WHAT YOU SHOULD DO: List each line of the items below that contains the string "Where".

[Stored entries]
..............................

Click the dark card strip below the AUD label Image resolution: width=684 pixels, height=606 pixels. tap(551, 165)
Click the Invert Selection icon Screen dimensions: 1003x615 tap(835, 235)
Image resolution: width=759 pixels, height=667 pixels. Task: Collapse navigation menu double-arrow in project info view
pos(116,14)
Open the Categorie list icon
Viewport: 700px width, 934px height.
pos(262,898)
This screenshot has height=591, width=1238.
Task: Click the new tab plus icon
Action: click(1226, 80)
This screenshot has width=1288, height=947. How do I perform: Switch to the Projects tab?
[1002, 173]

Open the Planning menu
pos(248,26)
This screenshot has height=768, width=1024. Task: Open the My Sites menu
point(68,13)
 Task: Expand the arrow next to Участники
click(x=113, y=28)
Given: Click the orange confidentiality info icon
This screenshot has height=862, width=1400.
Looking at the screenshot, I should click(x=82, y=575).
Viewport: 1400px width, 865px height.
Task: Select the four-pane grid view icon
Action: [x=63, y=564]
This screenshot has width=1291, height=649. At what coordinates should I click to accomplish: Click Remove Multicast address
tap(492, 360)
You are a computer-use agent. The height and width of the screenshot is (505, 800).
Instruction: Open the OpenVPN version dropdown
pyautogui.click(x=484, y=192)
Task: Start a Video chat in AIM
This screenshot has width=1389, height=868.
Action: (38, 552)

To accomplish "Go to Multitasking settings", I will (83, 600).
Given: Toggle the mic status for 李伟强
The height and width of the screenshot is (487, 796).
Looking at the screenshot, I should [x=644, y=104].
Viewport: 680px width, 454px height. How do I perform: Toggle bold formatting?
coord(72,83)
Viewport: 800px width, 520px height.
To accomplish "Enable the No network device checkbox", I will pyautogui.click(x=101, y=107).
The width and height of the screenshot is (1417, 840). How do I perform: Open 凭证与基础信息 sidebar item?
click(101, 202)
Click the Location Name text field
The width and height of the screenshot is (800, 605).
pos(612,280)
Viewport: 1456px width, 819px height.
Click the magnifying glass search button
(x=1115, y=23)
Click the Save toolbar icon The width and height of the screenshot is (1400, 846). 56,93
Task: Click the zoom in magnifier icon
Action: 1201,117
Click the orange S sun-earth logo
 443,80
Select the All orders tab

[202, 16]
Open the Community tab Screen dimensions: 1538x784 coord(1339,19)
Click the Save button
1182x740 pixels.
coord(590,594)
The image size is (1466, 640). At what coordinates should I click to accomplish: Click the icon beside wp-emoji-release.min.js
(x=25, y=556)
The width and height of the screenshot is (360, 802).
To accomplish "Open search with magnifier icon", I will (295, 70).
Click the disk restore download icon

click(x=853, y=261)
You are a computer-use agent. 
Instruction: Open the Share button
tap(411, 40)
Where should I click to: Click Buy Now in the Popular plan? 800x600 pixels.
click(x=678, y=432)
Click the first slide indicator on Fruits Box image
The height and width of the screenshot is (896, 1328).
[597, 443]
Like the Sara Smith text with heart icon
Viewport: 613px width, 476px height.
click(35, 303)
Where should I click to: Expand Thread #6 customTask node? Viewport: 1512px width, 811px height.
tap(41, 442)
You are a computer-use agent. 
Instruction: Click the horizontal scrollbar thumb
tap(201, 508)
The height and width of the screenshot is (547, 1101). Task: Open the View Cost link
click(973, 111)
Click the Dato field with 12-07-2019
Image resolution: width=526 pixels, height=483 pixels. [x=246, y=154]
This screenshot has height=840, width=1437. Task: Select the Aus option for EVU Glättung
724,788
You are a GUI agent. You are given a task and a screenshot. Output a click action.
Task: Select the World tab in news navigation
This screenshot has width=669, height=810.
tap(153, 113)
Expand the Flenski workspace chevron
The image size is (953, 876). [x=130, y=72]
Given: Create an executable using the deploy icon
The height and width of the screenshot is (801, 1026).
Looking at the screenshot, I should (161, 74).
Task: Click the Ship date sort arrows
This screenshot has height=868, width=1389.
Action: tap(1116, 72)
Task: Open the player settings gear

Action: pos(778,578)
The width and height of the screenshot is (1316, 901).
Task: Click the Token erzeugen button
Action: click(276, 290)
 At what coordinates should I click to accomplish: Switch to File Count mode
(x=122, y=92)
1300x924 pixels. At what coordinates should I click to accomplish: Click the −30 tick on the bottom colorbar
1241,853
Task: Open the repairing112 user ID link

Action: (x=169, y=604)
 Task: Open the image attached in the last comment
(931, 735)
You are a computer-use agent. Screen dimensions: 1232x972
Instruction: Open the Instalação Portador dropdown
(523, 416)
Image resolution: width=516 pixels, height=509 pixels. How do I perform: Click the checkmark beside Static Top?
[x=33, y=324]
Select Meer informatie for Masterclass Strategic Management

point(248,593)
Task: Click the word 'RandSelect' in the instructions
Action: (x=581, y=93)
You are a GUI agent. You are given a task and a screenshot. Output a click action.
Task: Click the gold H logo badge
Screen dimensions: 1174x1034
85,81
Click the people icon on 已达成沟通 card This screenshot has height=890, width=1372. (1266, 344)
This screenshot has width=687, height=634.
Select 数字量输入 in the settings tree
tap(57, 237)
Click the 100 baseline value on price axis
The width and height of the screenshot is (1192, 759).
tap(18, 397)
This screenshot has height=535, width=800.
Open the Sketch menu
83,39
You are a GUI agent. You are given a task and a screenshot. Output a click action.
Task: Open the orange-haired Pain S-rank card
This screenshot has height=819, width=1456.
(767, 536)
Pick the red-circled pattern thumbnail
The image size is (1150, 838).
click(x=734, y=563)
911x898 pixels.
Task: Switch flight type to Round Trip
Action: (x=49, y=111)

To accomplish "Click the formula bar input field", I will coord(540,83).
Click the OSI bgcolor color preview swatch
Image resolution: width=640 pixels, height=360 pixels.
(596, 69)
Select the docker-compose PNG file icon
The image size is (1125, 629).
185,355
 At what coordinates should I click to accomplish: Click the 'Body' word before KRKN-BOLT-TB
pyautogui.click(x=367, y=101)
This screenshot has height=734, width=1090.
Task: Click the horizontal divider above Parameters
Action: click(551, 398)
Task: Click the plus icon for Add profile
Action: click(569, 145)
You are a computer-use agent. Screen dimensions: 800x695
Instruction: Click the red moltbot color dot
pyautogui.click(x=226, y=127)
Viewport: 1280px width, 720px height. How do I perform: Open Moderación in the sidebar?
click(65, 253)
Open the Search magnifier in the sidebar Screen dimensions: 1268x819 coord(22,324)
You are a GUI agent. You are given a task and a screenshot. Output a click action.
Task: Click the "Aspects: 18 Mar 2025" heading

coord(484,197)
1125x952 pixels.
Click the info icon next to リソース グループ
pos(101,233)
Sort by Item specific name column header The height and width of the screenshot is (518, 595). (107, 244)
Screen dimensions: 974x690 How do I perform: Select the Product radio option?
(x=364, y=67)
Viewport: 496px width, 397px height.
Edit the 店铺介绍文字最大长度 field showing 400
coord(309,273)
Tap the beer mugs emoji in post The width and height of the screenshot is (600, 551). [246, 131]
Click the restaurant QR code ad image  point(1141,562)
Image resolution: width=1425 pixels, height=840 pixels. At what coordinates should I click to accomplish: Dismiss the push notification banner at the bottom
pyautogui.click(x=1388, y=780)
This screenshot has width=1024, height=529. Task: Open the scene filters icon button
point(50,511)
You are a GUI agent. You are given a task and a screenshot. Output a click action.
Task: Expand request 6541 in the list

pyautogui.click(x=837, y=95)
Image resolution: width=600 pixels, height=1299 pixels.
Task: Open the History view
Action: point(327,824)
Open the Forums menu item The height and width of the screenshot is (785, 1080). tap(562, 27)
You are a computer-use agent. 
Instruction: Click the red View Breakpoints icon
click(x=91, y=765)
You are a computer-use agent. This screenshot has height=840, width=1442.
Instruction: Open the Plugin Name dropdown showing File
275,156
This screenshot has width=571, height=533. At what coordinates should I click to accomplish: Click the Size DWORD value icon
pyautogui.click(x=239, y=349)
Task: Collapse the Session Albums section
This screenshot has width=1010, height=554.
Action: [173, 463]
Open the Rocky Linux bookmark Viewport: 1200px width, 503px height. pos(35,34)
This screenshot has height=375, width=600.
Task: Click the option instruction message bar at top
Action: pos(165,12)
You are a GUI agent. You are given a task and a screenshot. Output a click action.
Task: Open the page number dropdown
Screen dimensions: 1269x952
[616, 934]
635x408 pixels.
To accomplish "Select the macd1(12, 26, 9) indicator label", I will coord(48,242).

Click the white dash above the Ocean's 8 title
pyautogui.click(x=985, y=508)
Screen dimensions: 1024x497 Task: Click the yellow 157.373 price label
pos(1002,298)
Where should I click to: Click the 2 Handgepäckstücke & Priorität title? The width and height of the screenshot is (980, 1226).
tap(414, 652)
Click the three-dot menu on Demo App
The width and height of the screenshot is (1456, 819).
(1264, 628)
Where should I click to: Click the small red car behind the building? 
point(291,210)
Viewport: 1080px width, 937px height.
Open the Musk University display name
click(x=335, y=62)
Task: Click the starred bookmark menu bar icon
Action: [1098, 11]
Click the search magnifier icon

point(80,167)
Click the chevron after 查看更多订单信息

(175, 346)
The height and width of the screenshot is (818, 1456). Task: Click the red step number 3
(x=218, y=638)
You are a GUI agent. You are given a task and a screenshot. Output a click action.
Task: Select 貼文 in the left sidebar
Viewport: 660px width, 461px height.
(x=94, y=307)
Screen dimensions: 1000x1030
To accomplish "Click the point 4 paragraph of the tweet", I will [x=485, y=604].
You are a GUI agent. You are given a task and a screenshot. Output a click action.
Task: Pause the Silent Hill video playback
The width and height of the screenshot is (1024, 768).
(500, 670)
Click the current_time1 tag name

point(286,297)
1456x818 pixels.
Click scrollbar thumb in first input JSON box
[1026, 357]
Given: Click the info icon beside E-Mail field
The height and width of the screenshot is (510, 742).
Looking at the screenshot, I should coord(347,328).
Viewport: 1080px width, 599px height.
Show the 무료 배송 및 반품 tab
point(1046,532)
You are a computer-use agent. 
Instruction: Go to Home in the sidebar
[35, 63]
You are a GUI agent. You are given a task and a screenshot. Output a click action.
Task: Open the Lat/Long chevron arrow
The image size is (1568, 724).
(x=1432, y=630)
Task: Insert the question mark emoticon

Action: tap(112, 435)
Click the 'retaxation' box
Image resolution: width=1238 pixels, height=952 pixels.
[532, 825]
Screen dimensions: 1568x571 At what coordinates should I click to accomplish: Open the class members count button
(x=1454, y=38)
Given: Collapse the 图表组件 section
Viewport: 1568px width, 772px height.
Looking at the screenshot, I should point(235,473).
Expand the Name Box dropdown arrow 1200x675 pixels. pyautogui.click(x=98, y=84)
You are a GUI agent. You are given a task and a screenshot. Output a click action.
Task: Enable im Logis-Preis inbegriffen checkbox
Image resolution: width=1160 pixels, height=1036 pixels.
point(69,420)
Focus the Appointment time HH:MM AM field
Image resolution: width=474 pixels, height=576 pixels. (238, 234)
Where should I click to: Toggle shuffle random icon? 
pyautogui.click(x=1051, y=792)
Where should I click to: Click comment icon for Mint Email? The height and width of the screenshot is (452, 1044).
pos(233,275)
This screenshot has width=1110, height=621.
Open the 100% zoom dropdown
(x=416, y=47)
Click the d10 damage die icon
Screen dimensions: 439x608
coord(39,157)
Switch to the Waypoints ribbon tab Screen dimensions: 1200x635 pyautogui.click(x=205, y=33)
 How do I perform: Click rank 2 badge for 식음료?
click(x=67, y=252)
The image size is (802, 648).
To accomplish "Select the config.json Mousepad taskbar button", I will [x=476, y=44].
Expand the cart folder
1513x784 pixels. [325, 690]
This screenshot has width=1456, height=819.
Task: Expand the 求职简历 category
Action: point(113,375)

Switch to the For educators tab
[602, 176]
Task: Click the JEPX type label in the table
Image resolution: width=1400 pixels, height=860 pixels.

..............................

SOLVED PROBLEM:
Where should I click to: Click Buy Now in the Popular plan? 800x600 pixels.
Where should I click to: Expand Thread #6 customTask node? Viewport: 1512px width, 811px height.
Where should I click to: Click the 2 Handgepäckstücke & Priorität title? The width and height of the screenshot is (980, 1226).
Where should I click to: Click the small red car behind the building? 
Where should I click to: Toggle shuffle random icon? 
Where should I click to: Click comment icon for Mint Email? The height and width of the screenshot is (452, 1044).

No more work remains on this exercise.